* **Quoted passage**:
A farm worker storing harvested maize in a silo in Nhamuka village, Mozambique.
Photo: FAO/P. Thekiso

Tackling food losses: New approaches needed

In the 1980s and ’90s post-harvest protection featured prominently in international cooperation, but subsequently the emphasis placed on it diminished. The debate on rising food prices and the use of limited resources has placed it high on the political agenda again. But have the priorities remained unchanged in the intervening years? Can the lessons learnt still be used, or do we need to start again from scratch? Our contributors report on the practical experience of German development cooperation.

Food shortages, food price rises and the impacts of climate change on agricultural production are once again topical issues. In consequence, policy-makers, researchers and the private sector are turning their attention to the promotion of agriculture in developing countries. In 2009 the G8 countries launched the L’Aquila Food Security Initiative (AFSI), under which they pledged to provide 22 billion US dollars between 2010 and 2012 for measures that would help to permanently resolve the food crisis. The German chancellor, Angela Merkel, promised that during this period Germany would contribute three billion dollars for rural development and food security. The German Federal Ministry for Economic Cooperation and Development (BMZ) has set out its targets for the promotion of rural development and food security in a ten-point programme. Among other issues, the programme explicitly refers to “improving post-harvest protection”.

* **Input data**:
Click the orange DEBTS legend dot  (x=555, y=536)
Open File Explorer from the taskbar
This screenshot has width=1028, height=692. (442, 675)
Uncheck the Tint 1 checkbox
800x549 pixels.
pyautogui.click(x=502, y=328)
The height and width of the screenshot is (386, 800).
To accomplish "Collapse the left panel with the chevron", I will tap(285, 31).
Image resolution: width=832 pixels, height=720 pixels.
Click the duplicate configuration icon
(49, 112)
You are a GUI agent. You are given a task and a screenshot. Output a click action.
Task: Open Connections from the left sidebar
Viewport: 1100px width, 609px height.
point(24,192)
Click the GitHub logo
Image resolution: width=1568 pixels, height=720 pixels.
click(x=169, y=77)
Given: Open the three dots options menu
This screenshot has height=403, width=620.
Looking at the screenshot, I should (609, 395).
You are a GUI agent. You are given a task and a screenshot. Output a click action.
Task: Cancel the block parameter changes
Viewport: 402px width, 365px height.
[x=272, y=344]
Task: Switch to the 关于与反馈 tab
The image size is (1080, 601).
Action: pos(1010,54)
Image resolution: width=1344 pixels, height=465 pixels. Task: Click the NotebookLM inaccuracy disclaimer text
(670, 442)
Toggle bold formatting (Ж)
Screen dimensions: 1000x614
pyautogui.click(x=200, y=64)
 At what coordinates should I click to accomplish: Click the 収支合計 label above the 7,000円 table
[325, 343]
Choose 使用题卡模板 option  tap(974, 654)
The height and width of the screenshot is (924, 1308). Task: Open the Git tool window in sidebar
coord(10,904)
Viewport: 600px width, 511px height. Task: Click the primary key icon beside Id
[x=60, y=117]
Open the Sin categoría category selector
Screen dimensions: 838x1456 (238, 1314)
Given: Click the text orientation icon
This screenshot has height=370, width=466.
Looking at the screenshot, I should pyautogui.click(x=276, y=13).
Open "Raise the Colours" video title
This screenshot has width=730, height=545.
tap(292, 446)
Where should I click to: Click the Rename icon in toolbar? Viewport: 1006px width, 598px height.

* **Action item**:
In the article on food losses, how much did Angela Merkel promise Germany would contribute, and for what?

* **Result of this exercise**:
Three billion dollars for rural development and food security.